— Short exercise —
Lay out the lines of the records below as a Markdown table with the columns "Row" and "Line of text," numbering each row and skipping blank lines. Leave the pictures out of the table.

(Records in a dataset)
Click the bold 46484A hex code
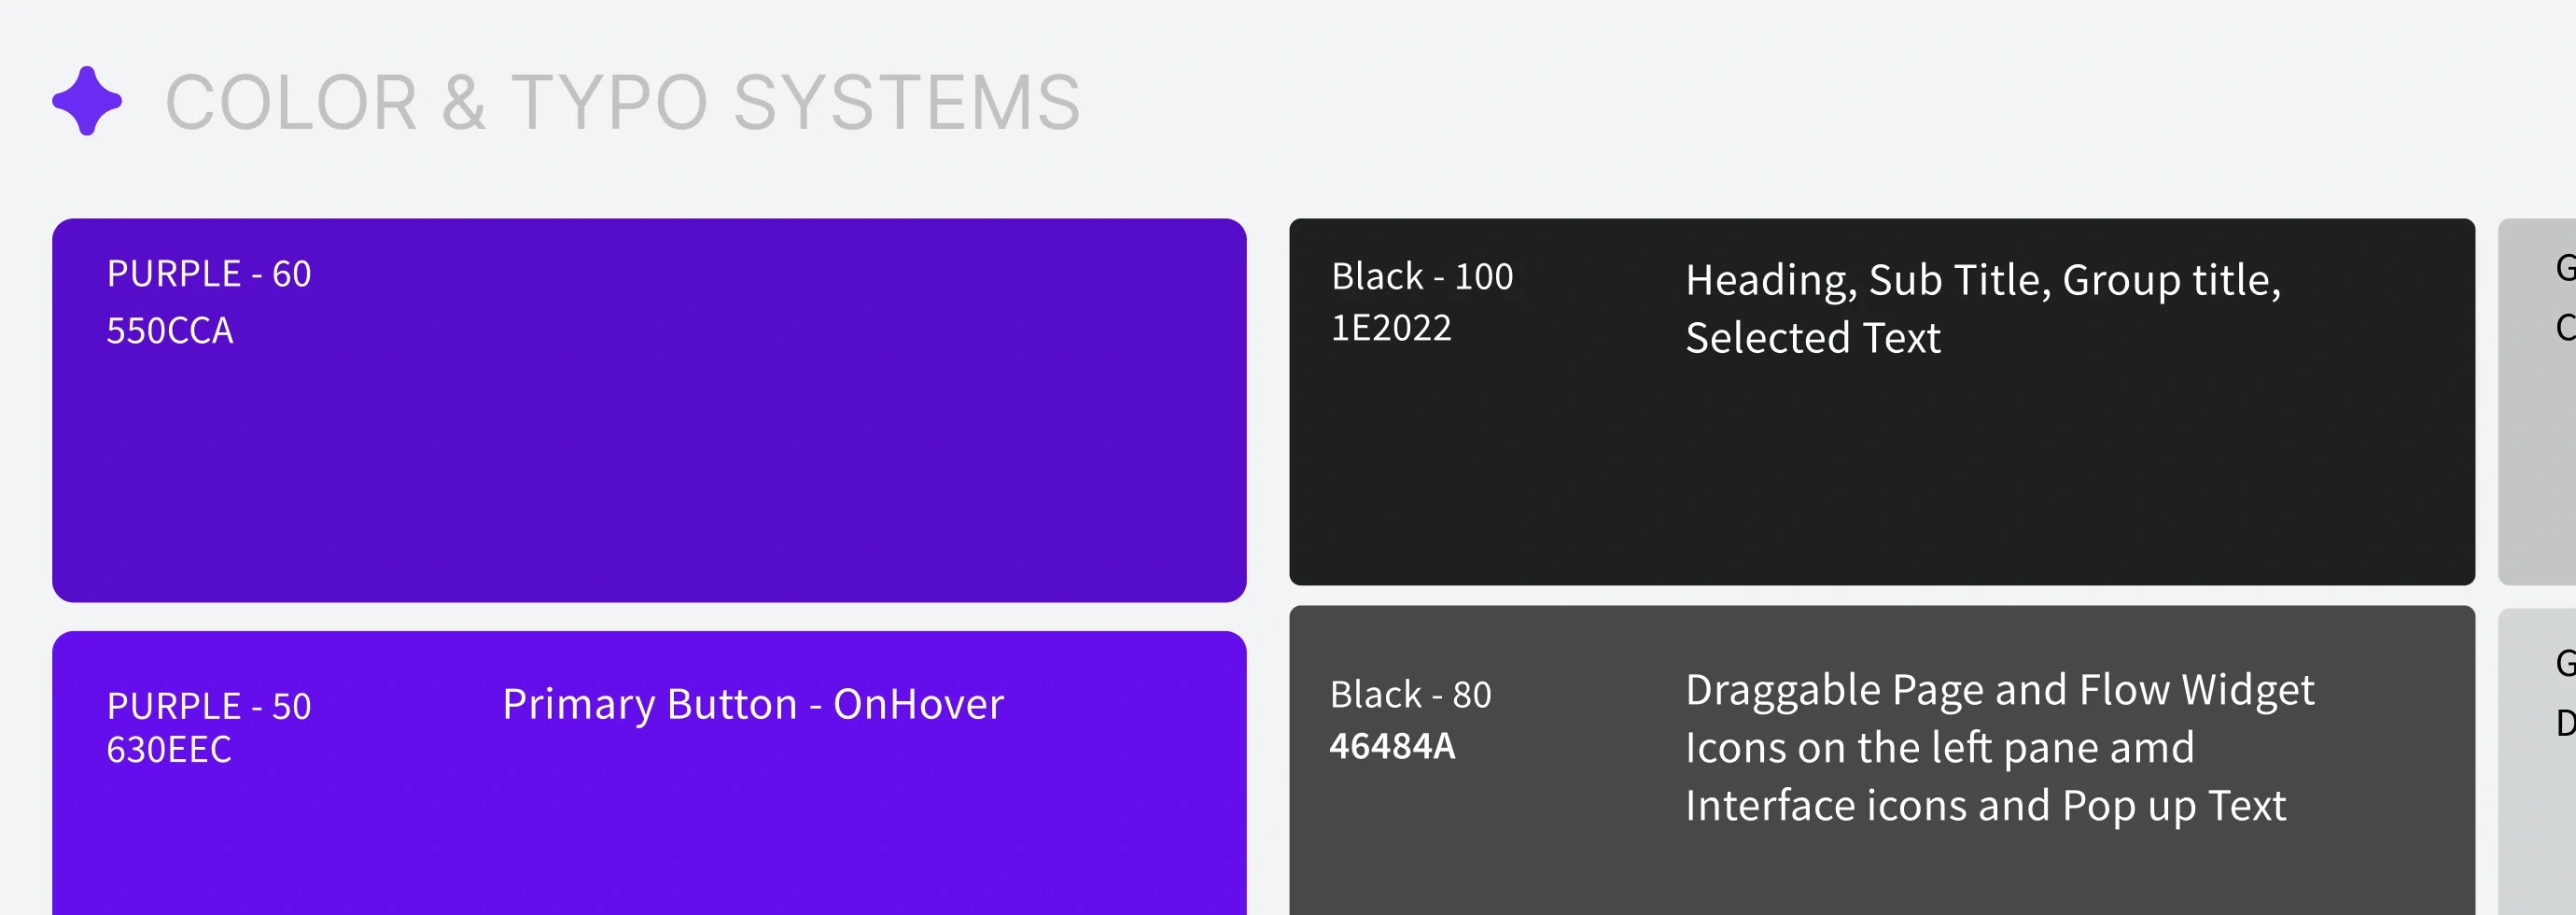 1392,746
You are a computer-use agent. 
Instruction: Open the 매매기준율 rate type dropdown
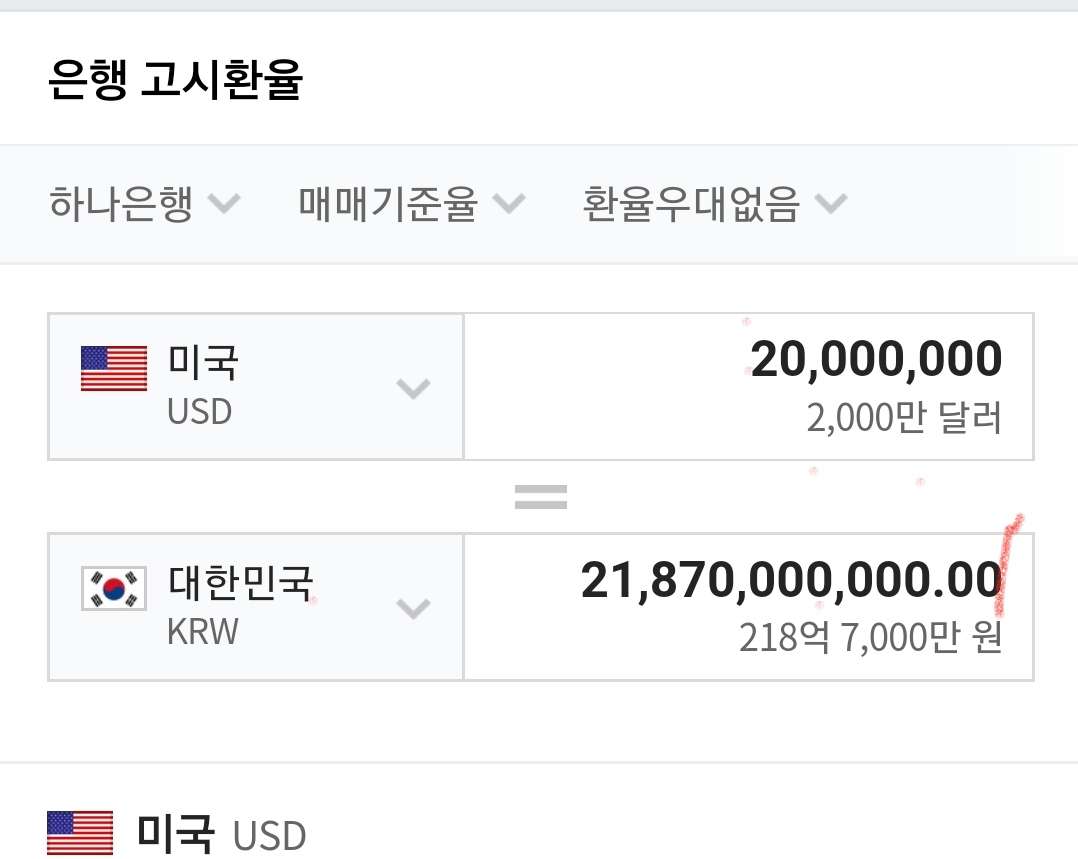pos(388,204)
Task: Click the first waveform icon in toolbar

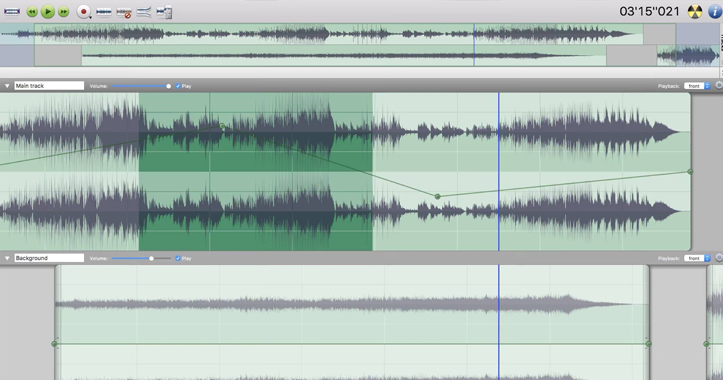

— Response —
| Row | Line of text |
|---|---|
| 1 | Click the bold 46484A hex code |
| 2 |  1392,746 |
| 3 | You are a computer-use agent.  |
| 4 | Instruction: Open the 매매기준율 rate type dropdown |
| 5 | pos(388,204) |
| 6 | Task: Click the first waveform icon in toolbar |